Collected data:
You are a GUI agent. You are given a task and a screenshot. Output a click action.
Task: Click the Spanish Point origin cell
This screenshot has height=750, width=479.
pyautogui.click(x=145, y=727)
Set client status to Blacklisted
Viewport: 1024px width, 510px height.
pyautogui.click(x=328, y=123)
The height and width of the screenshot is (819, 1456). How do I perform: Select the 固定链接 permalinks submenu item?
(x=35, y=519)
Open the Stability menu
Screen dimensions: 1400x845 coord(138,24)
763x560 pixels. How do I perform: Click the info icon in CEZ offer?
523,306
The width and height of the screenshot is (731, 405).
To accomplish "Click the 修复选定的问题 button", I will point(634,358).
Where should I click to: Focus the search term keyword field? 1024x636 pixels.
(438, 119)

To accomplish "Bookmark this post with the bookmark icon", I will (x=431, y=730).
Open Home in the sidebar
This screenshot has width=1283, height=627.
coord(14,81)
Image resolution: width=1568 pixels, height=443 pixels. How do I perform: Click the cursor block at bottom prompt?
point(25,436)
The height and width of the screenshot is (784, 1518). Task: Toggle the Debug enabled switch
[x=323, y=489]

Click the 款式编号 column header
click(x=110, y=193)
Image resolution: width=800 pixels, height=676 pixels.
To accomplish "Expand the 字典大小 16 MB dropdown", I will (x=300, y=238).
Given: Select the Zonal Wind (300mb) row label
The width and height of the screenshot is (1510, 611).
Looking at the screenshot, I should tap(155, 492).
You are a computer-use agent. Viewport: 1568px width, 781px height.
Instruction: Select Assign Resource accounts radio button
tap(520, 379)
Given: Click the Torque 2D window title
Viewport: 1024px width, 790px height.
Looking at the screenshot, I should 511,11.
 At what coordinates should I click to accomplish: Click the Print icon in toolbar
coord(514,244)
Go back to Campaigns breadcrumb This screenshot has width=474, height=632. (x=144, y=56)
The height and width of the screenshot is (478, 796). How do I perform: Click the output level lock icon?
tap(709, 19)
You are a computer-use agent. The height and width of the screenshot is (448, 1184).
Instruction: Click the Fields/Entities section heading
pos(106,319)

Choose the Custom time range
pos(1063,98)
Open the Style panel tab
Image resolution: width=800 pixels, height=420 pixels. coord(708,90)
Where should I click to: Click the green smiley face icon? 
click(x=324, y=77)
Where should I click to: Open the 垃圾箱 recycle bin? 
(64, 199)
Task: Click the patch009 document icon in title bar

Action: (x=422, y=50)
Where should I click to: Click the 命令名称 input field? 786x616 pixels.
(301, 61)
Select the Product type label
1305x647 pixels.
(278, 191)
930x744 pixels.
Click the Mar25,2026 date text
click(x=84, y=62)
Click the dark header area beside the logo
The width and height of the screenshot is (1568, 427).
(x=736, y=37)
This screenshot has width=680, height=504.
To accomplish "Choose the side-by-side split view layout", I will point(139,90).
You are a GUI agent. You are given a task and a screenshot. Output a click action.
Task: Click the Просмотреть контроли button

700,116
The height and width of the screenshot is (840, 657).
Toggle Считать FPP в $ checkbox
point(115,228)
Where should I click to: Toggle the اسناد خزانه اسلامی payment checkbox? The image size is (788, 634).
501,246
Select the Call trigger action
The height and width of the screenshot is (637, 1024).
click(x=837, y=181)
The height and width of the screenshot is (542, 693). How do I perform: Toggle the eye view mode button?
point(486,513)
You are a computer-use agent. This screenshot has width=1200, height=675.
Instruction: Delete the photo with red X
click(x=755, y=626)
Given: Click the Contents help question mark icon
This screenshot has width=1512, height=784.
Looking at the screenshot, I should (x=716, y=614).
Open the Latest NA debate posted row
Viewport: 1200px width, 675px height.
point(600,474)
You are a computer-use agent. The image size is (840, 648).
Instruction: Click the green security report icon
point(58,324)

Directions:
Repeat the data above in full, word for word.

Exercise result:
You are a GUI agent. You are given a task and a screenshot. Output a click action.
Task: Click the Spanish Point origin cell
This screenshot has height=750, width=479.
pyautogui.click(x=145, y=727)
Set client status to Blacklisted
Viewport: 1024px width, 510px height.
pyautogui.click(x=328, y=123)
The height and width of the screenshot is (819, 1456). How do I perform: Select the 固定链接 permalinks submenu item?
(x=35, y=519)
Open the Stability menu
Screen dimensions: 1400x845 coord(138,24)
763x560 pixels. How do I perform: Click the info icon in CEZ offer?
523,306
The width and height of the screenshot is (731, 405).
To accomplish "Click the 修复选定的问题 button", I will point(634,358).
Where should I click to: Focus the search term keyword field? 1024x636 pixels.
(438, 119)

To accomplish "Bookmark this post with the bookmark icon", I will (x=431, y=730).
Open Home in the sidebar
This screenshot has width=1283, height=627.
coord(14,81)
Image resolution: width=1568 pixels, height=443 pixels. How do I perform: Click the cursor block at bottom prompt?
point(25,436)
The height and width of the screenshot is (784, 1518). Task: Toggle the Debug enabled switch
[x=323, y=489]

Click the 款式编号 column header
click(x=110, y=193)
Image resolution: width=800 pixels, height=676 pixels.
To accomplish "Expand the 字典大小 16 MB dropdown", I will (x=300, y=238).
Given: Select the Zonal Wind (300mb) row label
The width and height of the screenshot is (1510, 611).
Looking at the screenshot, I should tap(155, 492).
You are a computer-use agent. Viewport: 1568px width, 781px height.
Instruction: Select Assign Resource accounts radio button
tap(520, 379)
Given: Click the Torque 2D window title
Viewport: 1024px width, 790px height.
Looking at the screenshot, I should 511,11.
 At what coordinates should I click to accomplish: Click the Print icon in toolbar
coord(514,244)
Go back to Campaigns breadcrumb This screenshot has width=474, height=632. (x=144, y=56)
The height and width of the screenshot is (478, 796). How do I perform: Click the output level lock icon?
tap(709, 19)
You are a computer-use agent. The height and width of the screenshot is (448, 1184).
Instruction: Click the Fields/Entities section heading
pos(106,319)

Choose the Custom time range
pos(1063,98)
Open the Style panel tab
Image resolution: width=800 pixels, height=420 pixels. coord(708,90)
Where should I click to: Click the green smiley face icon? 
click(x=324, y=77)
Where should I click to: Open the 垃圾箱 recycle bin? 
(64, 199)
Task: Click the patch009 document icon in title bar

Action: (x=422, y=50)
Where should I click to: Click the 命令名称 input field? 786x616 pixels.
(301, 61)
Select the Product type label
1305x647 pixels.
(278, 191)
930x744 pixels.
Click the Mar25,2026 date text
click(x=84, y=62)
Click the dark header area beside the logo
The width and height of the screenshot is (1568, 427).
(x=736, y=37)
This screenshot has width=680, height=504.
To accomplish "Choose the side-by-side split view layout", I will point(139,90).
You are a GUI agent. You are given a task and a screenshot. Output a click action.
Task: Click the Просмотреть контроли button

700,116
The height and width of the screenshot is (840, 657).
Toggle Считать FPP в $ checkbox
point(115,228)
Where should I click to: Toggle the اسناد خزانه اسلامی payment checkbox? The image size is (788, 634).
501,246
Select the Call trigger action
The height and width of the screenshot is (637, 1024).
click(x=837, y=181)
The height and width of the screenshot is (542, 693). How do I perform: Toggle the eye view mode button?
point(486,513)
You are a computer-use agent. This screenshot has width=1200, height=675.
Instruction: Delete the photo with red X
click(x=755, y=626)
Given: Click the Contents help question mark icon
This screenshot has width=1512, height=784.
Looking at the screenshot, I should (x=716, y=614).
Open the Latest NA debate posted row
Viewport: 1200px width, 675px height.
point(600,474)
You are a computer-use agent. The image size is (840, 648).
Instruction: Click the green security report icon
point(58,324)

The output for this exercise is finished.